Natural gas pipeline systems and operations
Readers have demanded editorial content showcasing essential knowledge, common concepts and processes, and continuing education in the gas processing industry—and Gas Processing & LNG has responded. In the second of this teaching series of articles, the author explores the fundamentals of gas pipeline systems and operations. Keep an eye out for new “Back to Basics” articles in forthcoming issues of Gas Processing & LNG.
In the 4th century BC, Chinese historian Chang Qu described a strange “air of fire” used to light up rooms and to produce salt by boiling brine. Chang also reported an ingenious bamboo system sealed with bitumen, used to convey natural gas from a crack in the open countryside to villages; supposedly, he described the first known pipeline.
In 1859, American businessman Edwin “Colonel” Drake drilled a well of oil and associated gas near Titusville in Pennsylvania. The gas was delivered with a 2-in., 9-km-long pipeline to Titusville, mainly for lighting. Drake proved that natural gas could be transmitted safely and easily from its source to the marketplace, paving the way for the development of the natural gas industry.
Today, the total length of pipelines amounts to 2.76 MM km in more than 120 countries. In 2019 alone, pipeline projects were completed for a total mileage of 7,830 km, or about one-fifth of the earth’s circumference. These figures speak volumes about the importance of pipeline systems in the natural gas industry.
This article provides insights into the constitutive elements of pipeline systems. It also outlines technical issues related to the natural gas transmission and distribution sector and how seasonal demand variations are handled.
Trunkline and distribution networks. Pipeline systems are complex infrastructures connecting energy sources to end users, which are typically located far from delivery points. The delivery points generally correspond to metering stations at production facilities, where natural gas is transferred from producer to shipper, or the metering stations at the borders of importing countries.

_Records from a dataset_
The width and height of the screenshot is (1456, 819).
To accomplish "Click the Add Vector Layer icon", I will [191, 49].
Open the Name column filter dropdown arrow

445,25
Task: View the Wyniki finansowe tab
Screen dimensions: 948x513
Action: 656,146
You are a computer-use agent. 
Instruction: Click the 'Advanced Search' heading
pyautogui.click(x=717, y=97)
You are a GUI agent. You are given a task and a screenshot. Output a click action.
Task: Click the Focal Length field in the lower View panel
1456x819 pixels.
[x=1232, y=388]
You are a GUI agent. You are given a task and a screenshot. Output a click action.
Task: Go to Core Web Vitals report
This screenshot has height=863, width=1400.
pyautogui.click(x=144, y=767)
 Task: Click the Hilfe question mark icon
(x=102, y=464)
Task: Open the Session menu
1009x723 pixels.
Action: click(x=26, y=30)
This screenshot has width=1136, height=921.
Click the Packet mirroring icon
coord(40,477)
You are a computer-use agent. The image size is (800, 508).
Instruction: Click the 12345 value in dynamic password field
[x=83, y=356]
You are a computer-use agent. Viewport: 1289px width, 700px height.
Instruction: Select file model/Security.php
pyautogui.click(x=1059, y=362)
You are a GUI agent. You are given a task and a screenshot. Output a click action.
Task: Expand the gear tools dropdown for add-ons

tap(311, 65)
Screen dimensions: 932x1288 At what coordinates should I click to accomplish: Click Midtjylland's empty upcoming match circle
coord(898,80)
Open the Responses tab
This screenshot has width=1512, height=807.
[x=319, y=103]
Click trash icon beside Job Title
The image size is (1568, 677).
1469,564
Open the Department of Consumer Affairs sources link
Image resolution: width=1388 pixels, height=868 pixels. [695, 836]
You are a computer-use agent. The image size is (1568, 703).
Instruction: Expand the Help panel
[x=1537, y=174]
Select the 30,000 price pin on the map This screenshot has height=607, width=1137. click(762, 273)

_Short problem_
Retype the entire text on natural gas pipeline systems word for word, with nothing changed. The records are not needed for this work.

_Answer to this exercise_
Natural gas pipeline systems and operations
Readers have demanded editorial content showcasing essential knowledge, common concepts and processes, and continuing education in the gas processing industry—and Gas Processing & LNG has responded. In the second of this teaching series of articles, the author explores the fundamentals of gas pipeline systems and operations. Keep an eye out for new “Back to Basics” articles in forthcoming issues of Gas Processing & LNG.
In the 4th century BC, Chinese historian Chang Qu described a strange “air of fire” used to light up rooms and to produce salt by boiling brine. Chang also reported an ingenious bamboo system sealed with bitumen, used to convey natural gas from a crack in the open countryside to villages; supposedly, he described the first known pipeline.
In 1859, American businessman Edwin “Colonel” Drake drilled a well of oil and associated gas near Titusville in Pennsylvania. The gas was delivered with a 2-in., 9-km-long pipeline to Titusville, mainly for lighting. Drake proved that natural gas could be transmitted safely and easily from its source to the marketplace, paving the way for the development of the natural gas industry.
Today, the total length of pipelines amounts to 2.76 MM km in more than 120 countries. In 2019 alone, pipeline projects were completed for a total mileage of 7,830 km, or about one-fifth of the earth’s circumference. These figures speak volumes about the importance of pipeline systems in the natural gas industry.
This article provides insights into the constitutive elements of pipeline systems. It also outlines technical issues related to the natural gas transmission and distribution sector and how seasonal demand variations are handled.
Trunkline and distribution networks. Pipeline systems are complex infrastructures connecting energy sources to end users, which are typically located far from delivery points. The delivery points generally correspond to metering stations at production facilities, where natural gas is transferred from producer to shipper, or the metering stations at the borders of importing countries.